Walgreens Building Nashville, 226 5th Avenue N., Nashville, TN. Via Wikimedia Commons.

Walgreens, the second-largest pharmacy chain in the United States, received backlash after announcing it would not sell abortion pills in 21 states where the drugs remain legal.

Walgreen spokesman Fraser Engerman told The New York Times:

“This is a very complex and in flux area of the law, and we are taking that into account as we seek certification.”

The decision followed a letter from 20 Republican attorneys general who warned of violating state laws if the company mailed out abortion pills. Several other pharmacies, including CVS, Walmart, and Costco, also received similar letters. However, Walgreens faced criticism on social media, with the hashtags “#Walgreens” and “#BoycottWalgreens” trending on Twitter as critics called on consumers to stop supporting the pharmacy.
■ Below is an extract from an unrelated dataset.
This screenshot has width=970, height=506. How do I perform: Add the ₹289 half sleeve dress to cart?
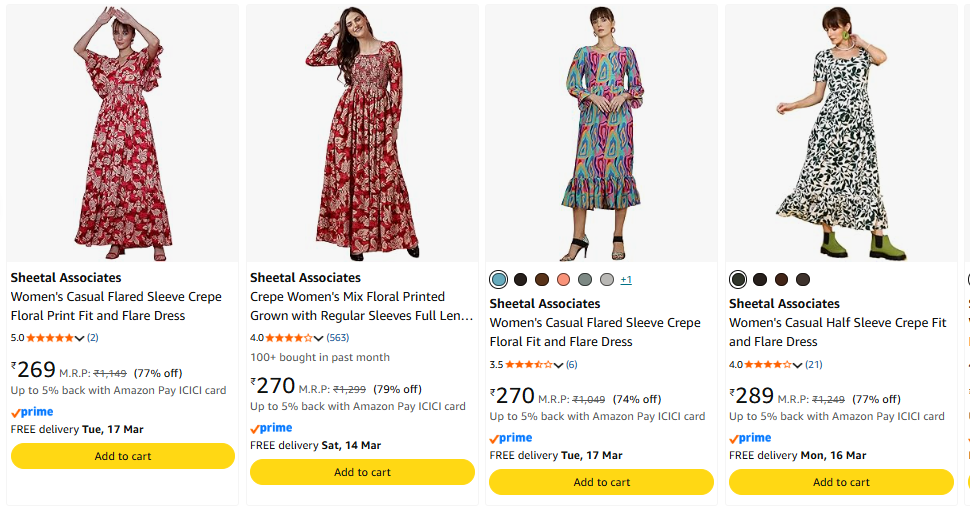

Illinois Gov. JB Pritzker and Senator Tammy Duckworth (D-IL) also called on the pharmacy to reverse its decision. Pro-life groups, including Students for Life, praised Walgreens’ decision and threatened legal ramifications for the pharmacies if they began filling prescriptions for abortion pills. However, Walgreens clarified that it would still distribute abortion pills “only in those jurisdictions where it is legal and operationally feasible,” adding that it still plans on becoming an FDA-certified pharmacy to sell the drug.

The distribution of abortion-inducing drugs has been a contentious issue, with 22 attorneys general writing to the FDA Commissioner earlier this year asking the agency to reverse its decision to certify retail pharmacies to dispense abortion pills, arguing that the distribution of abortion-inducing drugs threatens women’s health.

Such medications used to induce abortions, Mifeprex and its generic Mifepristone Tablets, are approved by the FDA for up to 10 weeks gestation, as a woman’s health risk reportedly increases after that time. Since the historic overturning of the 1973 Roe v. Wade ruling by the Supreme Court last summer, medication-induced abortions have been sought after as an alternative abortion method. According to the Guttmacher Institute, more than half of all “facility-based abortions” in the U.S. yearly have been due to such drugs.